中文摘要：

目的：观察死亡受体6（DR6）在缺血缺氧脑损伤（HIBD）新生大鼠皮层的表达及其作用。方法7日龄新生大鼠制成HIBD模型。免疫组化染色观察HIBD后24 h、72 h、7 d DR6以及HIBD后24 h半胱天冬酶（Caspase）-3的表达情况；焦油紫染色评价HIBD后7 d神经元损伤情况；T-迷宫试验评价HIBD后60 d的认知功能。结果 HIBD组皮层DR6表达在HIBD后24 h最显著，72 h、7 d逐渐下降，不同时间点的差异有统计学意义（P〈0.01）；HIBD后24 h、72 h，HIBD组DR6表达量均高于对照组，差异有统计学意义（P均〈0.01）。HIBD后24 h，HIBD组皮层Caspase-3阳性细胞高于对照组，差异有统计学意义（P〈0.05）。HIBD后7 d，HIBD组皮层神经元数目低于对照组，差异有统计学意义（P〈0.05）。HIBD后60 d， T-迷宫试验显示HIBD组认知下降，与对照组差异有统计学意义（P〈0.05）。
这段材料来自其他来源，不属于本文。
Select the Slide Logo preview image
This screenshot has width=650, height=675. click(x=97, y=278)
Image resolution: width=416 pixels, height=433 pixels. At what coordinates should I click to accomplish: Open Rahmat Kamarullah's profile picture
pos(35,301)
结论 DR6信号通路在未成熟脑神经细胞损伤中起重要作用，可能导致以后认知功能障碍。

英文摘要：

Objectives To observe the expression of death receptor 6 （DR6） in neonatal rats with hypoxia-ischemia brain damage （HIBD）. Methods HIBD was induced in day 7 rats. The expression of DR6 at 24 h, 72 h and 7 d after HIBD and the expression of Caspase-3 at 24 h were evaluated by immunostaining. The injury of neural cells was evaluated by cresyl violet at 7 d after HIBD. The cognitive function was evaluated by T-maze test at 60 d after HIBD. Results DR6 positive cells were the most abundant in the ipsilateral cortex at 24 h after HIBD, and decreased gradually at 72 h and 7 d after HIBD. There was signiifcant difference of the expression of DR6 among different time points in HIBD group （P〈0.01）. Compared with control group, DR6 positive cells were more abundant in the ipsilateral cortex at 24 h and 72 h after HIBD （P〈0.01） and caspase-3 positive cells were more abundant in the ipsilateral cortex at 24 h after HIBD （P〈0.05）. The number of cortical neurons were decreased at 7 d after HIBD as compared with control group （P〈0.05）. The T-maze test showed there was decline of the cognition in HIBD group com-pared with control group （P〈0.05）. Conclusions The DR6 signaling pathway plays an important role in cerebral cortex injury which may lead to the subsequent neurofunctional deifcits in neonatal HIBD rats.